Stored data
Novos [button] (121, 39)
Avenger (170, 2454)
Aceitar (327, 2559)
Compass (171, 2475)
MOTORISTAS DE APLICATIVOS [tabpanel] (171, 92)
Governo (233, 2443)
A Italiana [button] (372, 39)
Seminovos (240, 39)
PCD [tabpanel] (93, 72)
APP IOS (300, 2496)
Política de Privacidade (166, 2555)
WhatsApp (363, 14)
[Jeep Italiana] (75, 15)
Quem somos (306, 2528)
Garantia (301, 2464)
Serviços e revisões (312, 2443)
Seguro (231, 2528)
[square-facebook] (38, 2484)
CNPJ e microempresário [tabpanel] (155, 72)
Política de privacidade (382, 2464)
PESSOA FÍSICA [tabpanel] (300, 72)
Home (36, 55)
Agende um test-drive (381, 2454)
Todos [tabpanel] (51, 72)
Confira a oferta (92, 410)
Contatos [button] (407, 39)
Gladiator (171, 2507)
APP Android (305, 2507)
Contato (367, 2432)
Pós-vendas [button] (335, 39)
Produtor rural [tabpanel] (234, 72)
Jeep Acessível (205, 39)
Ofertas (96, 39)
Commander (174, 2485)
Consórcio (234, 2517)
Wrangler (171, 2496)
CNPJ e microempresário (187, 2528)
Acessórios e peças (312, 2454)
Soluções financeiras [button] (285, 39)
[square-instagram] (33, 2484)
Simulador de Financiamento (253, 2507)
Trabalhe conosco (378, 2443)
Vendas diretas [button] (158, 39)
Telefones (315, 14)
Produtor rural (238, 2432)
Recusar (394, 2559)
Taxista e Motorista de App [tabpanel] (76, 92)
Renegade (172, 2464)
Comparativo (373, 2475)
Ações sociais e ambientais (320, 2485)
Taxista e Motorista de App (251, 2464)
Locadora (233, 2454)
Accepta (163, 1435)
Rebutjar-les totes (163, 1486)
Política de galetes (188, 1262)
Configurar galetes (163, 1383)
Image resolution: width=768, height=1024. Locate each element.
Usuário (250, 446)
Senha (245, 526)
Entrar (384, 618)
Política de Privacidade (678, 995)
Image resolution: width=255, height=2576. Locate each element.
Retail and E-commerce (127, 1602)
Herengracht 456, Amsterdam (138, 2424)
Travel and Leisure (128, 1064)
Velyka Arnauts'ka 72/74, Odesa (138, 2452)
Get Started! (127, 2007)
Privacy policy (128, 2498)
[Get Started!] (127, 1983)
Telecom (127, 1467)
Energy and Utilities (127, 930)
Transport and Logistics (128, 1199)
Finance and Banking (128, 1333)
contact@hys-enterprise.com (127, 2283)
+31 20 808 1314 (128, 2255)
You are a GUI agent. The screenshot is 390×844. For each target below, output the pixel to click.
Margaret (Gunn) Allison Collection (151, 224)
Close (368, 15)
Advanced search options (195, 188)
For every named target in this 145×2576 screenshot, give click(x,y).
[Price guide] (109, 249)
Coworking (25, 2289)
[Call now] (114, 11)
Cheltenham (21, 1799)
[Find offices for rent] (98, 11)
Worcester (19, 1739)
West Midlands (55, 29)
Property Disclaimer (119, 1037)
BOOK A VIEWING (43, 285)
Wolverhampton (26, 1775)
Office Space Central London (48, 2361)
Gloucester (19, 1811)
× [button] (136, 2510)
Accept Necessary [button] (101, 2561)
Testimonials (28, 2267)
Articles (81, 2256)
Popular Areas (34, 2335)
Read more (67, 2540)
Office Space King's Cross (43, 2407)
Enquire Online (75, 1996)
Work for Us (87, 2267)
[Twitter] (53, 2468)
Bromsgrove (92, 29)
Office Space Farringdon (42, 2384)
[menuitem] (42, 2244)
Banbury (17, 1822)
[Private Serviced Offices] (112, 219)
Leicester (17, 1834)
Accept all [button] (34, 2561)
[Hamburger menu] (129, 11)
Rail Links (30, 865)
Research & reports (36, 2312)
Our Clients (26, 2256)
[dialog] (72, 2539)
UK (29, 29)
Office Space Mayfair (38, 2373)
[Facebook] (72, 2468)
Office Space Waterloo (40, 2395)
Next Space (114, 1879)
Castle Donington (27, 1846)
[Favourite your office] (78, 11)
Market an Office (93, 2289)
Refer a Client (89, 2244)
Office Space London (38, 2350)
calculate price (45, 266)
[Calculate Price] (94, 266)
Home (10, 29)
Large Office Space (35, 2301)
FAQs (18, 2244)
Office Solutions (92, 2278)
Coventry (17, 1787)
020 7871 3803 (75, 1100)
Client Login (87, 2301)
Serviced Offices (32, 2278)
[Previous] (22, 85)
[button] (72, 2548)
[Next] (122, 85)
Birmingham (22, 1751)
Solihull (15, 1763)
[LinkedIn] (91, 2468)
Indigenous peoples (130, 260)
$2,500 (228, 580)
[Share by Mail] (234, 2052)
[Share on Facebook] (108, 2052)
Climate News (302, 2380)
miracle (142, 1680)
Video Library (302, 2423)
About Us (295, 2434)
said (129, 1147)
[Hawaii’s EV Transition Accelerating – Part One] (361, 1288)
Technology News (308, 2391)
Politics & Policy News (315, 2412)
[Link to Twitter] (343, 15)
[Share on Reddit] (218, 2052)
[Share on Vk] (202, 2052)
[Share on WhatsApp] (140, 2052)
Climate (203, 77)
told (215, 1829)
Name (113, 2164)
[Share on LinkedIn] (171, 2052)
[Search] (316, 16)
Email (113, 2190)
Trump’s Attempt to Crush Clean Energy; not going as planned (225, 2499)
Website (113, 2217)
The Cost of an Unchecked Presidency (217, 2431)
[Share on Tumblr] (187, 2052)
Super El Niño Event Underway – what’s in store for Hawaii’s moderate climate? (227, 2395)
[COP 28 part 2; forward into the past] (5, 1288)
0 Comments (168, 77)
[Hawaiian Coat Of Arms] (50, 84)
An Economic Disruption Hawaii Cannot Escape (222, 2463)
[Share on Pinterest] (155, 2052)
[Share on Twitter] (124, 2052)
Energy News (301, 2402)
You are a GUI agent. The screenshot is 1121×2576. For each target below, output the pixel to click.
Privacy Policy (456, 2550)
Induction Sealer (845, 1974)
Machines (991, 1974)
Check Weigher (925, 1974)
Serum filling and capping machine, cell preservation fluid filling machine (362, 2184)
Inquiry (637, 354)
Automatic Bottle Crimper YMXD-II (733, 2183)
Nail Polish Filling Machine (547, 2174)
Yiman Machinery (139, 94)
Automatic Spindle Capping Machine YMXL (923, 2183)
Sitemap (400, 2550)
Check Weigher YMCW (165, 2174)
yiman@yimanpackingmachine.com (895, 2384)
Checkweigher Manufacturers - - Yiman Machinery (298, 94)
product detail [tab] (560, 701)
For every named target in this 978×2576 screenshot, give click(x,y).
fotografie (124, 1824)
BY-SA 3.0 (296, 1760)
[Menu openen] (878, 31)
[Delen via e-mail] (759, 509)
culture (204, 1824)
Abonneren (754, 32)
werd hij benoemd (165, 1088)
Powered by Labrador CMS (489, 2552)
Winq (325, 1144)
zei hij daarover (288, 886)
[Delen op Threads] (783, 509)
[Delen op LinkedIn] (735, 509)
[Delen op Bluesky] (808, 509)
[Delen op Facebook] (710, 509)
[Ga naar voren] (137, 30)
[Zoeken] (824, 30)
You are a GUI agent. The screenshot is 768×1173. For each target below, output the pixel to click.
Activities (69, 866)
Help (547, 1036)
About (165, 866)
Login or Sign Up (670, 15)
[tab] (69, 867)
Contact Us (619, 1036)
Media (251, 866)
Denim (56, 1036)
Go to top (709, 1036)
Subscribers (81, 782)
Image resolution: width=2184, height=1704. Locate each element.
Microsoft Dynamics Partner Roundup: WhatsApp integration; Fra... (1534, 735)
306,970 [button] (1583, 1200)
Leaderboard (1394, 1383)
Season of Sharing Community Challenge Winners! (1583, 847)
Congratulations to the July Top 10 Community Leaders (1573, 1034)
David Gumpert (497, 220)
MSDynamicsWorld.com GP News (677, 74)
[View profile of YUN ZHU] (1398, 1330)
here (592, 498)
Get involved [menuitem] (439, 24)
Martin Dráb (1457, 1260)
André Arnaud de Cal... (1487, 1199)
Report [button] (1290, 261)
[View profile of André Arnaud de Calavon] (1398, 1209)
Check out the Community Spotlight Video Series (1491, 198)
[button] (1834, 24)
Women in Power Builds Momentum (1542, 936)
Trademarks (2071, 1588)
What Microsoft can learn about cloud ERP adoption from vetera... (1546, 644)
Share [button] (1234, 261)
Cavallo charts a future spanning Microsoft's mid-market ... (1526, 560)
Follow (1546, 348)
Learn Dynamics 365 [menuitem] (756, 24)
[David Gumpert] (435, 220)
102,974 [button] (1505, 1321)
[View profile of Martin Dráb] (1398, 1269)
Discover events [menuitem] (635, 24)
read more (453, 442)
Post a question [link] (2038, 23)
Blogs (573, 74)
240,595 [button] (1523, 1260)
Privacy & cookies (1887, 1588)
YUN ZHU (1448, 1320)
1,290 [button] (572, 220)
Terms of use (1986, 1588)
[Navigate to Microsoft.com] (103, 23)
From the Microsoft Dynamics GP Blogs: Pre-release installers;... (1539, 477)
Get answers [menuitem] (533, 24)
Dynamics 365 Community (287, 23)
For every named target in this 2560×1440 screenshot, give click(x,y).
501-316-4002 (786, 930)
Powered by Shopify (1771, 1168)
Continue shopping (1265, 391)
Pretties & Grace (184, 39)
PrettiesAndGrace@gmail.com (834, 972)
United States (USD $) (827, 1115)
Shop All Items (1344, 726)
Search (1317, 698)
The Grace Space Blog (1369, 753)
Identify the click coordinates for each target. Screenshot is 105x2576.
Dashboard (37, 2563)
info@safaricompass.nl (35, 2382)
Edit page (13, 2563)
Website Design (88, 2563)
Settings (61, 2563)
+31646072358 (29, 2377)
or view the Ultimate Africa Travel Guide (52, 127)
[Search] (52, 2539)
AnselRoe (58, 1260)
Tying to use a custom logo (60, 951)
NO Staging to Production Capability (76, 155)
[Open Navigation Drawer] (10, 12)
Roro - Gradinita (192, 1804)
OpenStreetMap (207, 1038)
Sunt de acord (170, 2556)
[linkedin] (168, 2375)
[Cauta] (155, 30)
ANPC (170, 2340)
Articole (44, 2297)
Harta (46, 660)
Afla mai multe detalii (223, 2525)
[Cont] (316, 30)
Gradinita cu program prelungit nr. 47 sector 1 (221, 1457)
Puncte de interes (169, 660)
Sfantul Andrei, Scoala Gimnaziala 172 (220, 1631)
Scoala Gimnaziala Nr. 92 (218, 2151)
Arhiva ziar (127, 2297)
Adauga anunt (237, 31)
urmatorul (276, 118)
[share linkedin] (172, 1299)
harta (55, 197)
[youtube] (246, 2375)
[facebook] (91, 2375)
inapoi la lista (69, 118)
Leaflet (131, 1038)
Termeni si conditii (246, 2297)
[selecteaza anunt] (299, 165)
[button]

**DIRECTIONS**
Go through the entries and copy each line holding the string "Travel".

**TASK RESULT**
Travel and Leisure (128, 1064)
or view the Ultimate Africa Travel Guide (52, 127)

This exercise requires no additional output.